Rather than fighting the fintech revolution, large banks have seemingly embraced the high-growth industry by recognising the mutual benefits that could arise through enhanced cooperation and engagement. The extent to which large banks are both willing and able to engage with fintech remains to be seen. Nonetheless, the recognition that the industry received from the world’s leading figures is an important step forward.
One criticism of the 2016 World Economic Forum, however, was the omission of small and medium enterprises (SMEs) from official discussions. By focusing on macro-economic trends, the WEF tends to overlook the fundamental role SMEs play in driving global growth and innovation. If a country wants to increase economic productivity or employment outcomes, SMEs are typically the first port of call.
The UK is a prime example of this; assuming a colossal 99% of the UK’s private sector and with a combined turnover of £1.8 trillion, Britain’s SME population has evolved into a diverse collection of sectors and skillsets, accounting for 60% of private sector employment.
At the risk of overregulation, there needs to be greater awareness of the link between alternative finance and SME growth, as is the case here in Britain. If this link can be nurtured then investors, high-growth businesses and the national economy all stand to benefit.
Tax-efficient investments through initiatives like the Enterprise Investment Scheme (EIS) have been a fundamental means of supporting this link here in the UK. The WEF in Davos offered an ideal opportunity for leaders to explore similar ways of fuelling SME growth around the world. This opportunity, unfortunately, was missing from the agenda.

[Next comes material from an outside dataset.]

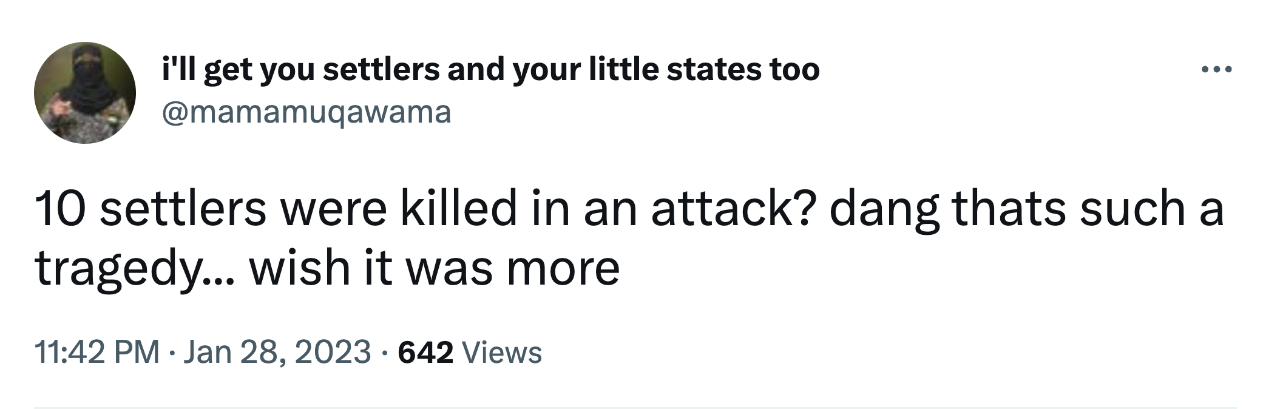Click the 11:42 PM timestamp
This screenshot has height=409, width=1266.
(97, 352)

In Britain, EIS will continue to be a leading tax-efficient investment scheme in the year ahead. With new reforms to Britain’s pension scheme, the number of investors and entrepreneurs that will be using EIS in 2016 is projected to increase. This is something the Government should look towards raising awareness on. The facilitation of private capital into small businesses through EIS has been a great success to date, and is something Britain should be showcasing to other countries that are looking for new ways to support their SMEs.